Solomon Islands track and field athlete

Sharon Kikini Firisua (born 15 December 1993) is a Solomon Islands track and field athlete. At the 2016 Summer Olympics she competed in the 5000 m event. At the 2020 Summer Olympics, she competed in the Women's marathon.

== Career ==
Firisua is from Loina on the island of Malaita. In 2013 she was named the Solomon Islands Sportswoman of the Year. She started training seriously in 2010 and at her second Pacific Games in 2015 she took two gold medals at 5000 and 10,000m and another in the half marathon in Port Moresby, Papua New Guinea.

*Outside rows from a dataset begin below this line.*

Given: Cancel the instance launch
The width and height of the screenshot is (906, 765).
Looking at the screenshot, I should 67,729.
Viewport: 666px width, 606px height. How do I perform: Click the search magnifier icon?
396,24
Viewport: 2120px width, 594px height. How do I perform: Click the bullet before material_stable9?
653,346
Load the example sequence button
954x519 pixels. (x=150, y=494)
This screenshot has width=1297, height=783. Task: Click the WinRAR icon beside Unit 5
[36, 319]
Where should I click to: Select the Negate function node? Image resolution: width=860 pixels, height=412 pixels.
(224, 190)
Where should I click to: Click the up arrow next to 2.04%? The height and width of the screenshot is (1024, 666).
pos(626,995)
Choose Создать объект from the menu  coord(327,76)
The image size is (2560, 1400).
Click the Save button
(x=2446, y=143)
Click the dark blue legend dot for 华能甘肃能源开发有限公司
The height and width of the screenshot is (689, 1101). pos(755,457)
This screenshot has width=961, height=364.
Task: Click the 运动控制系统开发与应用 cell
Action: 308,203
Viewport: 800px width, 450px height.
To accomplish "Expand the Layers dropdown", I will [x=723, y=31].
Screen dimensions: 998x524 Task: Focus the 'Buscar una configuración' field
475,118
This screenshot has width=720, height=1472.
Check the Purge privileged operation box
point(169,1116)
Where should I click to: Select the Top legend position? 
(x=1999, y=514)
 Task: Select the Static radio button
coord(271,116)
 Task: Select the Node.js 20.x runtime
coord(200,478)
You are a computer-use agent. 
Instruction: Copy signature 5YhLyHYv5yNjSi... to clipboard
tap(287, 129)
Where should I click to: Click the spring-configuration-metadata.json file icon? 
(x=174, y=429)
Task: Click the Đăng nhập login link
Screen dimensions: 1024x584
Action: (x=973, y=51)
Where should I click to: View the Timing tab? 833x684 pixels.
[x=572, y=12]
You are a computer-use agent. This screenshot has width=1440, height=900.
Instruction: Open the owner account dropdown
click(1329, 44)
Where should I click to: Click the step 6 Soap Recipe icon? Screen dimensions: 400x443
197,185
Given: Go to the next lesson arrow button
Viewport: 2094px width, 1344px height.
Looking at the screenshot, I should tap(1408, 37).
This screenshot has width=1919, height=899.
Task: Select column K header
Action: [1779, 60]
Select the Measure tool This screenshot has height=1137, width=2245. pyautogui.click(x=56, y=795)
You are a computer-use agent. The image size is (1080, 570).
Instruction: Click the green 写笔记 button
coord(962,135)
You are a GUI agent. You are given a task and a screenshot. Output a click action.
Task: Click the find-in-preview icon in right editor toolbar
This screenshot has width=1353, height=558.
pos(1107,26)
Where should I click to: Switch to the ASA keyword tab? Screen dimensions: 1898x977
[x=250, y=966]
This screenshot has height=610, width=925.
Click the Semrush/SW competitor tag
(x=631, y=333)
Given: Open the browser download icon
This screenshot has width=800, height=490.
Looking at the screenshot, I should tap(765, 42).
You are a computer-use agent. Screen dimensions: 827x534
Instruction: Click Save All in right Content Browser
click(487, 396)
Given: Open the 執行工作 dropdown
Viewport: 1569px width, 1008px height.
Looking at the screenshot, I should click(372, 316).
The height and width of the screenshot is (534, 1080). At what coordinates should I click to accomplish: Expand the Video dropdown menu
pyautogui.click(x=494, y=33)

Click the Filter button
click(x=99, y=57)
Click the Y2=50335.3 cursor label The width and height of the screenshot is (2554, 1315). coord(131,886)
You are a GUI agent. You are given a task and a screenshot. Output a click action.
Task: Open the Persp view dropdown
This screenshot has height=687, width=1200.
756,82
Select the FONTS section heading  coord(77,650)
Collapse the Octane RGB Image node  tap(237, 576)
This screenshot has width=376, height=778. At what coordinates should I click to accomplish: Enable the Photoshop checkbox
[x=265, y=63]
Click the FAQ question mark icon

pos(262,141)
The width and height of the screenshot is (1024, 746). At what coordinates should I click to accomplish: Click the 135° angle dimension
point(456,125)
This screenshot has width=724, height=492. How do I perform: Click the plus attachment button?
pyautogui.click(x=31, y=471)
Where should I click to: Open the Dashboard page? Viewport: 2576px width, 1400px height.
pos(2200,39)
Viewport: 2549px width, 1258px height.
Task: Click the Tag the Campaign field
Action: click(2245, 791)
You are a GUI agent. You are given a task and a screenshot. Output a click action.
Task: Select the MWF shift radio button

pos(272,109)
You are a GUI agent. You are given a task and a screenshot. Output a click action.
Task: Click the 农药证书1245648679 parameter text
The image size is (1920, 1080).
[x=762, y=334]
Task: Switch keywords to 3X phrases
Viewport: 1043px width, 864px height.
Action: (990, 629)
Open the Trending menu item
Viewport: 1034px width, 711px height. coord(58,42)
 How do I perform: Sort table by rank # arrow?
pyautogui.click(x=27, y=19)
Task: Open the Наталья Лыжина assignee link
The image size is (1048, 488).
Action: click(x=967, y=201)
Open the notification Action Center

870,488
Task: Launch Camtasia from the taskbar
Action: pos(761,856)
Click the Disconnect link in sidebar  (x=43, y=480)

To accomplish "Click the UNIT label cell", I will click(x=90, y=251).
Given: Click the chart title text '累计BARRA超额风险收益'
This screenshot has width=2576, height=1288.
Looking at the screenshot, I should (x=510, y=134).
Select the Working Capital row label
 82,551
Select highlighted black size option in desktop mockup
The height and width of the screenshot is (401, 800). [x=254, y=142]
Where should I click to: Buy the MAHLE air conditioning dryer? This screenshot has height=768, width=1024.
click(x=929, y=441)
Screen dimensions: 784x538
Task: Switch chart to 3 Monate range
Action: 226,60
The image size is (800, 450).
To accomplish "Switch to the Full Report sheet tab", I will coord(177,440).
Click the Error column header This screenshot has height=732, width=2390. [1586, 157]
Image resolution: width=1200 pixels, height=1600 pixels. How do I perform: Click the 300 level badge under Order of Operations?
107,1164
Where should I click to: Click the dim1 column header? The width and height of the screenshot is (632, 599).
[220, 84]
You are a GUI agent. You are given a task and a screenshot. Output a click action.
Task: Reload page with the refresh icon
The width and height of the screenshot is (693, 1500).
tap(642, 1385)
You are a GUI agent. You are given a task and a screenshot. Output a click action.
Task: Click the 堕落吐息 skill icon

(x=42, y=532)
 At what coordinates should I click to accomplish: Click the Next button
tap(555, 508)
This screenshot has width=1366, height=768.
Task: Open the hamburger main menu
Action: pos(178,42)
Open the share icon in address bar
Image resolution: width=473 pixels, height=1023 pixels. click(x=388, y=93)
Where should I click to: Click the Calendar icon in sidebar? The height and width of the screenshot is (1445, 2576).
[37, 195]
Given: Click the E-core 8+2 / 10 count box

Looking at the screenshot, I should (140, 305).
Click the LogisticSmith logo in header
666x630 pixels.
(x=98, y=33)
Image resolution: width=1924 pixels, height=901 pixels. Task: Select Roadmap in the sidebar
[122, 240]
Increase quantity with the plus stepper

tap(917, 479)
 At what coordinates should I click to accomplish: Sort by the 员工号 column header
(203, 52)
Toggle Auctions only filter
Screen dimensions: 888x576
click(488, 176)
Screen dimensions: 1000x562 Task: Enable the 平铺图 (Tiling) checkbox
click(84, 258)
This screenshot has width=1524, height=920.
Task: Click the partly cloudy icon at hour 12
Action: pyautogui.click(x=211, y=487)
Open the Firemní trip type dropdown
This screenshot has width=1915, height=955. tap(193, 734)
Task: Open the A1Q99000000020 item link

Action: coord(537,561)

Firisua represented the Solomon Islands in the women's 100 metres event at the 2024 Summer Olympics. She ran a personal best time of 14.31 seconds during the preliminary round and finished last in her heat. At the 2024 Summer Olympics closing ceremony, Firisua carried the flag of the Solomon Islands.